MADISON — Ginny Ladd’s tendencies to hold her husband Beecher’s hand and sing to him is one thing Betsey Wacome, activities director at Maplecrest Rehabilitation and Living Center, remembers most about the end of the couple’s 77-year marriage.
“She was very outgoing and sang, and he would sit with her,” Wacome said. “When we would have entertainment at night, she would sit and sing a song to him that they were playing. She would sing it right out loud.”
The nursing home staff marveled at the couple’s long marriage, which earned them a nomination for a statewide award recognizing achievements of nursing home residents across the state.
The Ladds were scheduled to receive the Remember ME award from the Maine Health Care Association on Tuesday, but 98-year-old Virginia Ladd, known as Ginny, died March 10 after a fall led to a blood clot and other complications.
The annual awards, which are in their 14th year, recognize nursing home residents around the state for their achievements and contributions to the community. The Ladds are the first married couple to receive the award.
“It was pretty obvious that in everything they were a team,” said Nadine Grosso, vice president and director of communications for the Maine Health Care Association. “Who’s married that long now? I mean, really. That was really impressive, but also the way they went about it – getting married on the sly and then having it last all those years was pretty impressive.”
HUSBAND WILL ACCEPT AWARD
Beecher Ladd, 95, plans to accept the award Tuesday on the couple’s behalf.
“We’re saddened that we lost Virginia, but we’re still planning to take him (to Augusta for the awards ceremony),” Wacome said. “I think it’s one of the first-ever nominations they’ve accepted for a couple… . It’s exciting.”
“They stayed together for so many years, despite hardships, losing children and being sick themselves,” said daughter-in-law Marilyn Ladd, of Oakland. “They just kept on going. They kept their faith, and for her, it was her time to go.”
Ginny and Beecher Ladd married as teenagers in 1938 after eloping to New Hampshire, because in Maine it was illegal for anyone under the age of 18 to get married without parental permission, their family said.
Ginny, who grew up in Fairfield, was 19 and Beecher, who grew up in Waterville, was 17. They traveled in an open touring car with wooden-spoke wheels and rode to Gorham, New Hampshire, to get married. When they returned, they continued to keep the marriage a secret until Beecher turned 18.
When asked how the couple broke the secret to their families, son Beecher Ladd Jr., who goes by the nickname Phil, said he didn’t know.
“I have a feeling he just turned to his mom and said, ‘Hey, Mom, see you later. I’m taking off with my wife,'” said Ladd, 68, of Pittsfield.

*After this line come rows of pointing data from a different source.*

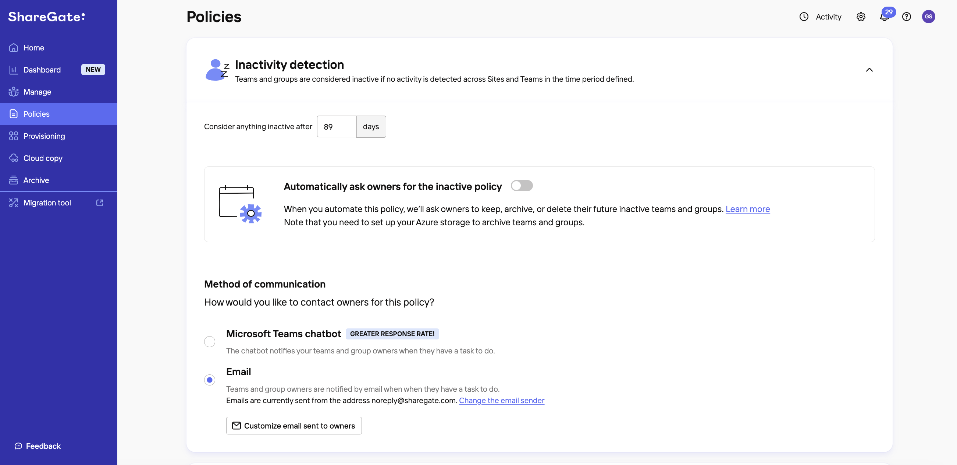Click the Learn more link
The width and height of the screenshot is (957, 465).
(748, 209)
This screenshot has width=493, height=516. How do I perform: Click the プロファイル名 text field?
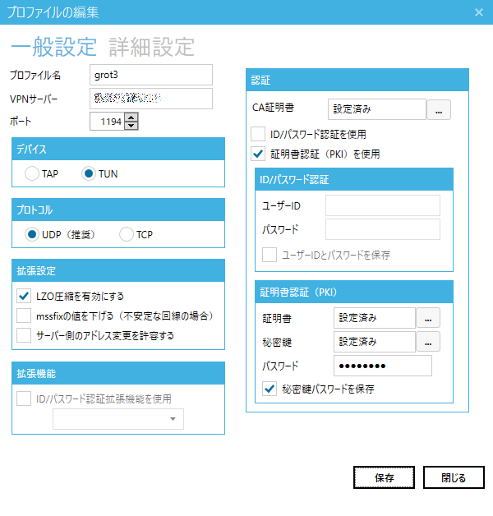[151, 75]
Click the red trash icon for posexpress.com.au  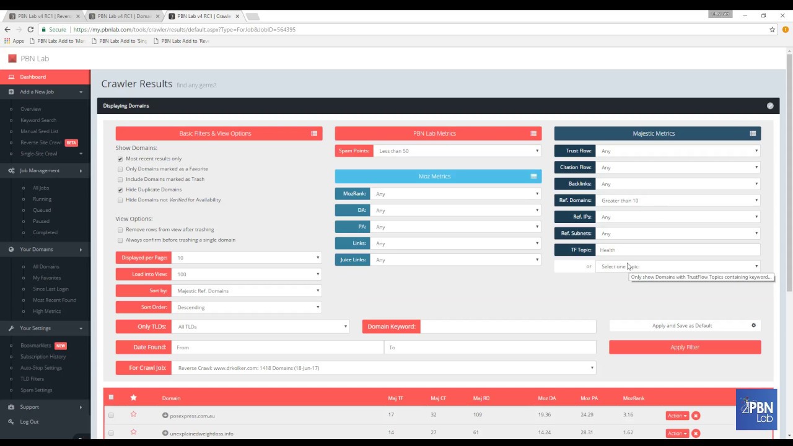click(x=696, y=416)
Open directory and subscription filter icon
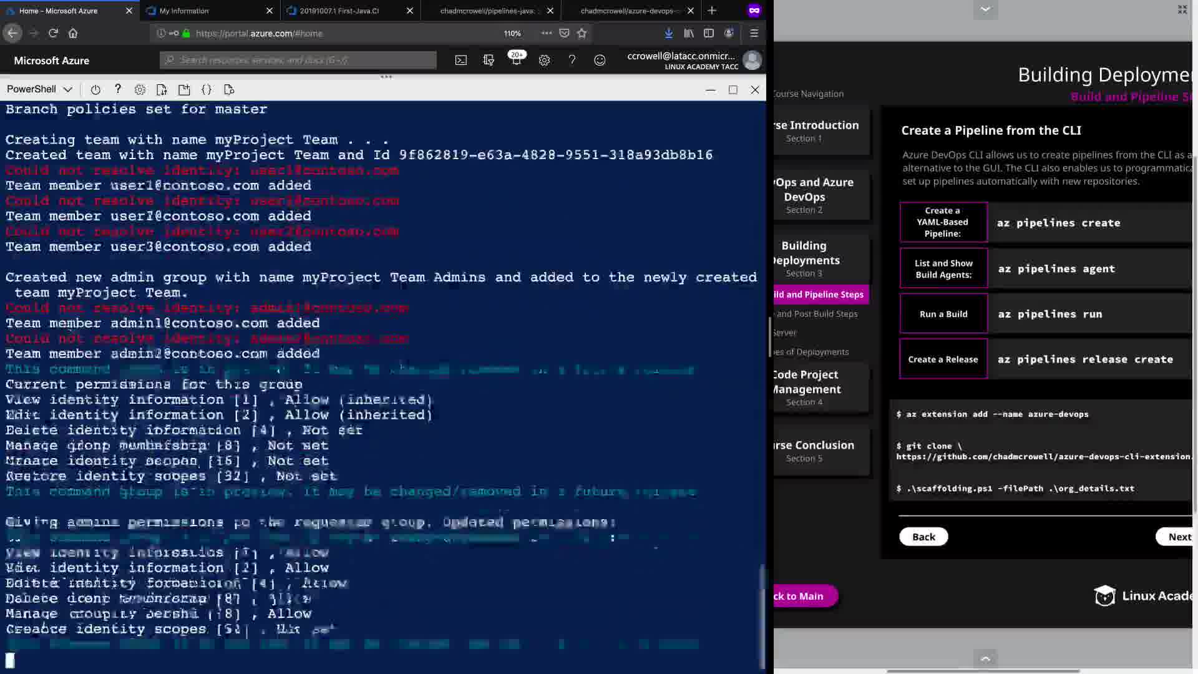Image resolution: width=1198 pixels, height=674 pixels. 489,61
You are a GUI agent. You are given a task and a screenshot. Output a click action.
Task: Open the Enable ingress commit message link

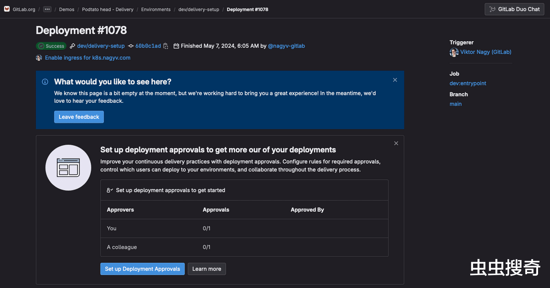88,58
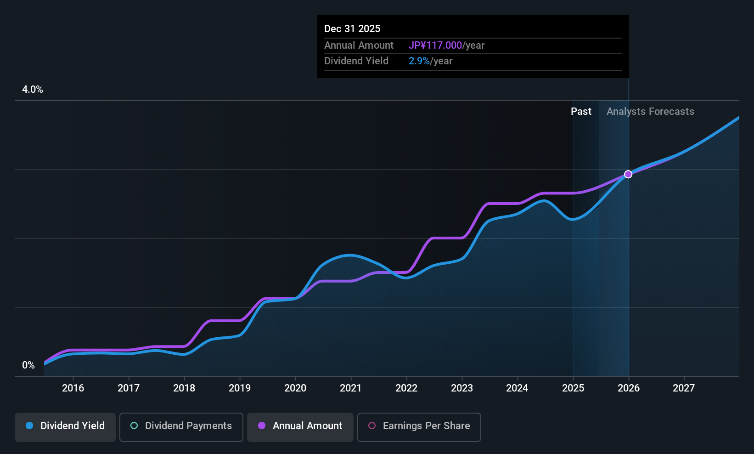Click the 2027 year axis label
Screen dimensions: 754x454
[x=684, y=388]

The couple lived in Harmony after they were married. Both worked at Bartlett Yarns making wool socks. Beecher Ladd was drafted into the Navy in 1944, during World War II, and served in the Philippines.
His wife had moved back to Waterville, and they lived in a house on Central Avenue. In 1981, the couple was featured in the Morning Sentinel for their second house on Central Avenue, an “earth home” that Beecher Ladd built.
Beecher worked at Keyes Fibre Co. before going to work for the Maine Central Railroad Co., Phil Ladd said. Both Ginny and Beecher also worked for the Ladd Paper Co., a paper products distributor started by Beecher’s brother Lloyd Ladd.
Ginny’s “tolerance for the things (Beecher) did” was one secret to their long marriage, which was not without its struggles, Phil Ladd said. “He was very headstrong. If there was something he wanted to do, he was going to do it,” he said.
The couple had four children, including two who died young.
“They both were very faithful,” she said. “I think Mom was the one that really got him going to church, and he did a lot at the church.”